The request :: Using the definition in the tic-tac-toe excerpt below, explain in one to three sentences why ((0,2),(1,1),(2,0)) is not a combinatorial line.

Selected excerpt ::
# Tic-tac-toe And A Non-Constructive Proof Usually the game tic-tac-toe is played on an infinite board (i.e. 30 times 40 or something). The two players draw X:s and 0:s to the squares of a notepad paper. Player 1 (beginner) is the X-drawer and the Player 2 is the 0-drawer. The first player who manages to draw five of his symbols in a row, column or a diagonal wins (and no two symbols can be drawn in the same square). There are plenty variations and the most simple of them is played on a 3×3 grid and the player who gets 3 in a row/column/diagonal wins. According to these rules Player 1 won the game in the above cartoon. A combinatorial line however is a sequence of n-tuples (elements of A^n for a finite A={0,…,k-1}) which do not have both: increasing and decreasing co-ordinates. For instance ((1,0),(1,1),(1,2)) is a combinatorial line, but ((0,2),(1,1),(2,0)) is not. When mathematicians turned their attention to tic-tac-toe they noticed that it is more convenient to work with combinatorial lines rather than the traditional, discrete lines.

Source data ::
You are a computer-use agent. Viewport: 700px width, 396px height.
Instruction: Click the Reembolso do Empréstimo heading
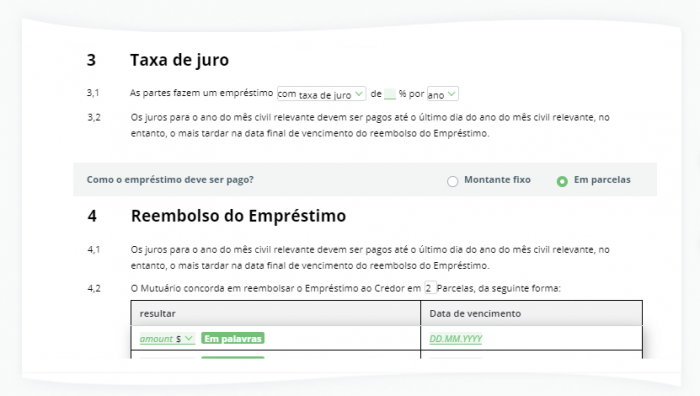tap(238, 216)
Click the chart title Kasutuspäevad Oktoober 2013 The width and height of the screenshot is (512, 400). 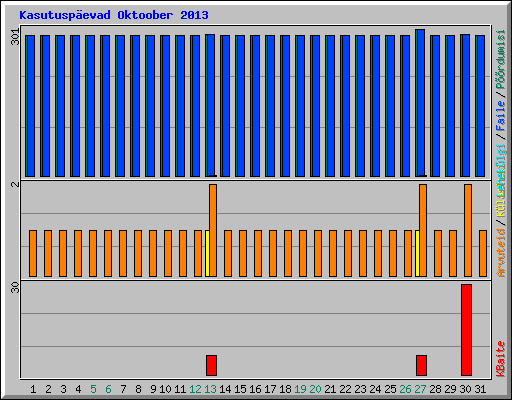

Solution for this task :: A combinatorial line must not have both increasing and decreasing coordinates. In ((0,2),(1,1),(2,0)), the first coordinate increases from 0 to 2 while the second decreases from 2 to 0, so the sequence does not meet the definition.